Are you truly confidential?

Unraveling Web Mining

Looking for a gaming laptop? The world knows about it!

Looking for weight gain measures? The world knows about it!

Then suddenly you realize that last night you searched or better say “Googled” about the topics that I pointed out. So, who are the prime suspects? You never told anyone, and why are related advertisements popping up in all the apps and websites that you open? If you are a newbie to the awesome world of computer science and lack the knowledge of the functioning of our beloved World Wide Web then perhaps the villain goes incognito and you can never identify him! In this article, we will try to find the culprit.

“World” here refers to the world of internet also known as World Wide Web.

They gather your data. Gather lots of it, from websites you visit, from searches you make, from apps you install, from the questions you ask Siri, Cortana or Google Assistant, and from questions you ask on various forums. A question arises who are they? They are the servers. Servers set up by various companies which provide you with the so-called experience of personalized browsing and fast browsing. You are engulfed in an armada of servers who actually serve many purposes one of which is mentioned above.
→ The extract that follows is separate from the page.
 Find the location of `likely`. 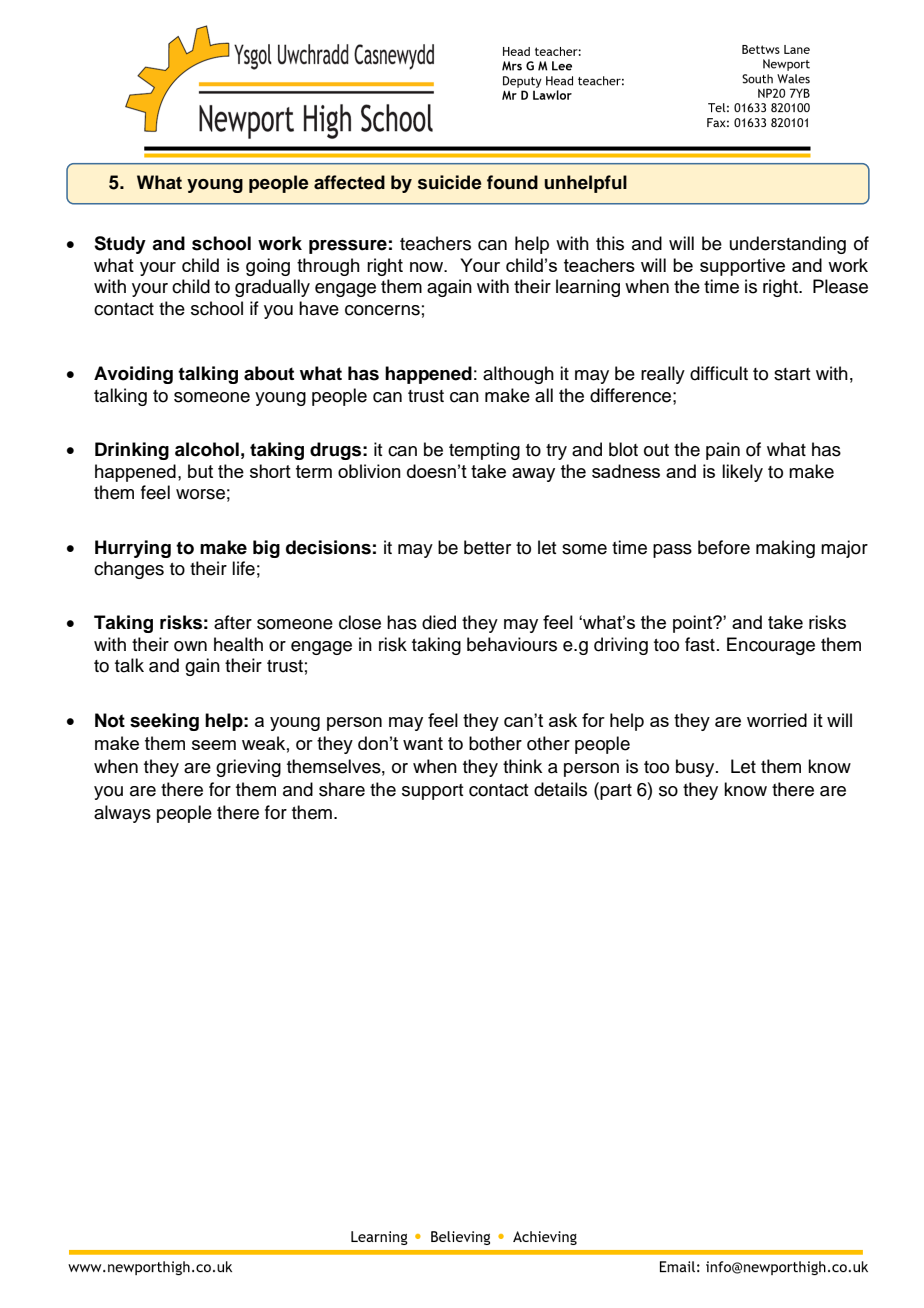

likely is located at coordinates (742, 473).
The whole process of backtracking you and storing your information is known as Web Mining.

Each and every single activity you do on web can be monitored

Now we will see the different areas where you get “spied”. We will see what are the basic elements of Web Mining, how it is done, technical and non-technical aspects will be covered, we will see more of this server thing and many more interesting aspects like which languages are used for this data transmission, who is the carrier of this data and many more. Let’s begin.

Internet Ads and Junk Mails

This is the most common effect of Web Mining that we see in our daily life. Companies make us believe that they are converting what we see into we see what we want to see.

This is done by placing a small text file known as Cookie on our computers. They have the power to retrieve it later when it compiles with other cookies and provide a jigsaw representation of our online presence.

Cookies are very efficient and simple to handle

Now, this makes a path for the targeted and personalized ads which are way more expensive than random ads so websites earn a lot from them. This is the major reason for websites to remain free. The same cookie is used to send you emails that you very conveniently transfer directly to junk.

This picture clearly shows how easy it is to handle data using cookies.


  1. You get to see what you want to see.
  2. You get more choices and knowledge of similar things you wish to pursue.
  3. Perhaps the major reason that your favorite websites are free.

Who Uses this?

  1. All the major online Shopping sites like Amazon, Flipkart, eBay etc.
  2. Websites which allows you to watch videos, listen to songs and entertain you.

Should it be stopped?

Yes, if you want to pay for your favourite websites instead of selling your privacy.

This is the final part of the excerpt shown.